> [Exercise] From the records below, take each line where the string "item" shows up and copy it.

> [Data for analysis]
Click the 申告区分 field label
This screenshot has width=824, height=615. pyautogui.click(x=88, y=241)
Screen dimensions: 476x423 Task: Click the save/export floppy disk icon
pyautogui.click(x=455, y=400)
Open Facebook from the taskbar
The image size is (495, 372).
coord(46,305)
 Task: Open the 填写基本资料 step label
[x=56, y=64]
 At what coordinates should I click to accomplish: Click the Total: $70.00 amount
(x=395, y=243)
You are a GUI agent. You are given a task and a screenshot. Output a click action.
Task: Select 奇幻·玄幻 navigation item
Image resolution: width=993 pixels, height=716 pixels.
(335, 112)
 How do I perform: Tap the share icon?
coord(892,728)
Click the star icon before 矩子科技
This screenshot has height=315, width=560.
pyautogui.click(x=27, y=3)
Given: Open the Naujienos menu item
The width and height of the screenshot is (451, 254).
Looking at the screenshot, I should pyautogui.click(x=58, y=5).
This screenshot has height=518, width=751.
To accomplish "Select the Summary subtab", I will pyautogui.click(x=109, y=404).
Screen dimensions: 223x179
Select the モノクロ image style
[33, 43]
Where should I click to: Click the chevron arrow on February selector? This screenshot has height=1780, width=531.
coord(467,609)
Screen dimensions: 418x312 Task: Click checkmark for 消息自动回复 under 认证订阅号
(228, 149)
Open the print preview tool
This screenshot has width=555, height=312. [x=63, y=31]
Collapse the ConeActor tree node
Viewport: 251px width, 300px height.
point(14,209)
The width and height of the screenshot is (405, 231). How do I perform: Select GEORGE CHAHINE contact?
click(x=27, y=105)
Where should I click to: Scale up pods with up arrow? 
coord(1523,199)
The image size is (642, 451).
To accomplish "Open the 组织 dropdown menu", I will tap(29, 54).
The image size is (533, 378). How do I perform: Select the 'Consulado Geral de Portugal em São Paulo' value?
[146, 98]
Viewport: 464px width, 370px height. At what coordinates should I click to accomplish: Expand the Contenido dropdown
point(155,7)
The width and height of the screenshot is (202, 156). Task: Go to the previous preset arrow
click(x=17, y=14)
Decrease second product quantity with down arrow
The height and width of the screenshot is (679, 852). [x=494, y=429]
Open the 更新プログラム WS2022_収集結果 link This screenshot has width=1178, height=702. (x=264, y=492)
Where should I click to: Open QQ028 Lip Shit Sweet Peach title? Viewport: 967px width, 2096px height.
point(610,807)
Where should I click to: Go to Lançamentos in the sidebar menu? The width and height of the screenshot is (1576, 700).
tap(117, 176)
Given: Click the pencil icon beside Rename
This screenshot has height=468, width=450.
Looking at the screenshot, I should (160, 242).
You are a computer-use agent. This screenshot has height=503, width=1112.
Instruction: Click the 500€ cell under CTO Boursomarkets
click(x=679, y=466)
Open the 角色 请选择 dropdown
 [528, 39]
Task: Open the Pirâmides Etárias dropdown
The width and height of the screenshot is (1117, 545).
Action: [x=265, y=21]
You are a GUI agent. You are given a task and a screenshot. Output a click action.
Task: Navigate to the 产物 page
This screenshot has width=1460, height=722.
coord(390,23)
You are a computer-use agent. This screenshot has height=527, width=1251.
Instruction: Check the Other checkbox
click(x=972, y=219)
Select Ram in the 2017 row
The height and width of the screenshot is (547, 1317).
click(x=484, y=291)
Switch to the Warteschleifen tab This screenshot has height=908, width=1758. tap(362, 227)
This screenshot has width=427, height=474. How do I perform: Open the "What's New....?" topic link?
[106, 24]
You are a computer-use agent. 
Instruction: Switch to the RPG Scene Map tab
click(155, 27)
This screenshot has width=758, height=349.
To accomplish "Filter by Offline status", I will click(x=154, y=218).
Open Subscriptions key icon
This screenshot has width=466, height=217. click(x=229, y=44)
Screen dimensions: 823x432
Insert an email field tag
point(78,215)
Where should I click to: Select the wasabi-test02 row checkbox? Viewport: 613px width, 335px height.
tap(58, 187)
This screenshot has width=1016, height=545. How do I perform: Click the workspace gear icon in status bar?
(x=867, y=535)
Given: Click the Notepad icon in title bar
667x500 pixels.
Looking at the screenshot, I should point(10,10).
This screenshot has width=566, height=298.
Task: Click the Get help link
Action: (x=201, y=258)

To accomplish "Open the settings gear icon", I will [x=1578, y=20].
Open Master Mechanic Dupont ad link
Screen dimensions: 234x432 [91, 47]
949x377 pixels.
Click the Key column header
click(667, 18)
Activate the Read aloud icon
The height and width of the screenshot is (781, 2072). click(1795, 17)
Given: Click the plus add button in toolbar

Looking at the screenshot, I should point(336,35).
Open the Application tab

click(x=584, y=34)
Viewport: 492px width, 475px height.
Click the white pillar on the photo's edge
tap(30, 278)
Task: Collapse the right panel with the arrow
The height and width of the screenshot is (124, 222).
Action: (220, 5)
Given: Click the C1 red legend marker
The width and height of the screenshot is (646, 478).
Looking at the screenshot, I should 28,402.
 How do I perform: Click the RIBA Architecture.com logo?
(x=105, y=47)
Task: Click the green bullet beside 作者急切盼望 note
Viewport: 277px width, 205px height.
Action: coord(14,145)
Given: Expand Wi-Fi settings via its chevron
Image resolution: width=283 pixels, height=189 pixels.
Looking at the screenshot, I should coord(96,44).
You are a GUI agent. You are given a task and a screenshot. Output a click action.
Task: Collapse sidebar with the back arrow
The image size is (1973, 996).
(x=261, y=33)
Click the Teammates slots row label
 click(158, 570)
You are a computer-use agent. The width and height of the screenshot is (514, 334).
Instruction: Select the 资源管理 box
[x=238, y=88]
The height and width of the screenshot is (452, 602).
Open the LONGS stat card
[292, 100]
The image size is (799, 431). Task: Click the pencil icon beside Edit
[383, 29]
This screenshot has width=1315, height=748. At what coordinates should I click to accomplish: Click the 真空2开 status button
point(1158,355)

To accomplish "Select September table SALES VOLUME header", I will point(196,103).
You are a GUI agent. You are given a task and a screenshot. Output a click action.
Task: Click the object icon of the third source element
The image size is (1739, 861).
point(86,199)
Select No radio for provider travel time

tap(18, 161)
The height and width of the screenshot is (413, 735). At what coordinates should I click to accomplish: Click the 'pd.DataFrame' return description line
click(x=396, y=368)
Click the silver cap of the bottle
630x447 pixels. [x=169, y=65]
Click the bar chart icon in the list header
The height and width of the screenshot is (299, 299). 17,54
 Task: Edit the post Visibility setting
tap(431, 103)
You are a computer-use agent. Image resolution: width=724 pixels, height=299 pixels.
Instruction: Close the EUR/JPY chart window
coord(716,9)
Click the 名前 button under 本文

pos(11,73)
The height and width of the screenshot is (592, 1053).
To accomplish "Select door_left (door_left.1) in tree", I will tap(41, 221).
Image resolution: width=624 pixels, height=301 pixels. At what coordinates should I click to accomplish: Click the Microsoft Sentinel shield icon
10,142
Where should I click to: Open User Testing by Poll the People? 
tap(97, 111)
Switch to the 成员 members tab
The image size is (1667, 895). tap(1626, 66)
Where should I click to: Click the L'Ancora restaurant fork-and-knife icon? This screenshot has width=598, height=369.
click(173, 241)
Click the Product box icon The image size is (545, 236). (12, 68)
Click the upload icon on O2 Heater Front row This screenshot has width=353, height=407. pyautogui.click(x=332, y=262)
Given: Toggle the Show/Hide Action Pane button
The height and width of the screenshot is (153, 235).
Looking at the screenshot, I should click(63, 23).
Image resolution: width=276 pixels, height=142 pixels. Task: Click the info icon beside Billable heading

> [Output of the task]
Task: Select 奇幻·玄幻 navigation item
Given: Open the Naujienos menu item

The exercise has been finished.